Rd. GP Date Circuit 125cc winner 250cc winner 350cc winner 500cc winner
1 スイスGP 5/18 ブレムガルテン F. Anderson G. Duke J. Brett
2 マン島TT 6/13 マン島 C. Sandford F. Anderson G. Duke R. Armstrong
3 ダッチTT 6/28 アッセン C. Sandford E. Lorenzetti G. Duke U. Masetti
4 ベルギーGP 7/6 スパ G. Duke U. Masetti
5 ドイツGP 7/20 ソリチュード W. Haas R. Felgenheier R. Armstrong R. Armstrong
6 アルスターGP 8/14 クラディ C. Sandford M. Cann K. Kavanagh C. McCandless
7 イタリアGP 9/14 モンツァ E. Mendogni E. Lorenzetti R. Amm L. Graham
8 スペインGP 10/5 モンジュイック E. Mendogni L. Graham

シーズン概況

 この年からドイツ製マシンとドイツ人ライダーの出場が認められ、ドイツGPが世界選手権のカレンダーに加わった。ドイツからはNSUやDKW、ホレックスといったメーカーがグランプリにファクトリーチームを送り込み、中でもNSUファクトリーは現代的なチーム運営によって参戦初年度からランキング上位を狙える速さを発揮した。また、戦前の(国内選手権としての)ドイツグランプリが開催されていたザクセンリンクが東ドイツ領となったため、世界選手権として初開催のドイツグランプリはソリチュード・サーキットで行われたが、ソリチュードがシュトゥットガルトという大都市のすぐ近くにあったこともありドイツGPは40万人という大観衆を集めた。
 そのドイツGPの250ccクラスでは、後のグランプリの歴史を考えるとエポックメイキングとも言える出来事があった。優勝した地元のルディ・フェルデンハイヤーが乗るDKWのファクトリーマシンは2ストロークエンジンのマシンだったのである。しかし、DKWの2ストロークはこの後目立った成績を残すことができず、東ドイツの小メーカーであるMZが再び2ストロークの可能性を示すまでには、あと数年を要した。

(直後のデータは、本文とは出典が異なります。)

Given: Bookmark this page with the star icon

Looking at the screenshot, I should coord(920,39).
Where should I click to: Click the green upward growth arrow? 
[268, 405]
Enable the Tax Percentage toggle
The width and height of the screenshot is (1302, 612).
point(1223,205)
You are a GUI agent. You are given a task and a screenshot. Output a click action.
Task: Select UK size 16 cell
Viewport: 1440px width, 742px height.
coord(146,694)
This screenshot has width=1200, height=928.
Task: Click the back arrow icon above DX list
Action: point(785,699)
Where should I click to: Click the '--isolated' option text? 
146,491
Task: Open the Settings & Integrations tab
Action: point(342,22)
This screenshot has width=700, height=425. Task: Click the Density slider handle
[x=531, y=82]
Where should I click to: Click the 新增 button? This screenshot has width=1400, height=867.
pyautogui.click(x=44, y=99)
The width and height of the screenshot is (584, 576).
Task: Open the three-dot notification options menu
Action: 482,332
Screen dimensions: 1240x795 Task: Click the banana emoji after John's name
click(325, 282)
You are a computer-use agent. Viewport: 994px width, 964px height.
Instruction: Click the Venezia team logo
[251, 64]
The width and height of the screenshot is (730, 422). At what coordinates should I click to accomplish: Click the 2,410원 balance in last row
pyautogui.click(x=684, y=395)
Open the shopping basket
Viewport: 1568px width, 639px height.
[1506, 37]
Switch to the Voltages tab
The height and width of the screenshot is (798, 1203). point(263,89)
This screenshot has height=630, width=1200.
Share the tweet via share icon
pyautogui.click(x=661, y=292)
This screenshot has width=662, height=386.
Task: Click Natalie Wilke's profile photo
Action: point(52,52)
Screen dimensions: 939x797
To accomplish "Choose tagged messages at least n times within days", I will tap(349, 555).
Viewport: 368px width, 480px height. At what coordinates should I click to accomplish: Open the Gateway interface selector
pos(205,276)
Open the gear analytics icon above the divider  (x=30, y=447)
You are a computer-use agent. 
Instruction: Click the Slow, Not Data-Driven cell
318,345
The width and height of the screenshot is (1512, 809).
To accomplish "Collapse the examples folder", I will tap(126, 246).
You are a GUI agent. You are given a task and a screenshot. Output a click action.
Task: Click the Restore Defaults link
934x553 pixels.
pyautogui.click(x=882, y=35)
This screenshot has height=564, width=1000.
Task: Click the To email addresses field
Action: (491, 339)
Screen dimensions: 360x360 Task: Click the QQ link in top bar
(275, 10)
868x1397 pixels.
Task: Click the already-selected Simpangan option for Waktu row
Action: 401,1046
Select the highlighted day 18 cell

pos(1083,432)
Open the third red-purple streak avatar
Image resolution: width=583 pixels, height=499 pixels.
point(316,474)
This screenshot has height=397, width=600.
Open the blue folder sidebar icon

 この年のアルスターGPの500ccクラスで18歳の若者がグランプリデビューを果たした。後に2輪と4輪の両方でワールドチャンピオンとなるジョン・サーティースである。

500ccクラス

 ノートンはチャンピオンのジェフ・デュークに加えてケン・カバナ、AJSから移籍したレグ・アームストロング、若く将来有望なデイブ・ベネットといったラインナップを揃え、連続タイトルに向けて万全を期してシーズンに臨んだ。ところが開幕戦でベネットがトップ争いの最中にクラッシュして死亡してしまい、ベネットに代わってマンクスに乗ったレイ・アムもドイツGPの予選で負傷してしまった。そしてエースのデュークもノンタイトルレースでのクラッシュで足首を骨折してシーズン後半を棒に振るという、ノートンにとっては散々なシーズンとなってしまった。
 代わってシーズンを引っ張ったのはイタリアの4気筒勢、ジレラとMVアグスタである。ジレラは従来のスピードに信頼性を加え、MVアグスタもレスリー・グラハムの開発能力によって格段の進歩を遂げていた。ジレラのウンベルト・マセッティ、MVアグスタのグラハム、そしてノートンで孤軍奮闘したレグ・アームストロングの3人によってシーズン最終戦までタイトル争いが繰り広げられたのがこの年の500ccクラスであった。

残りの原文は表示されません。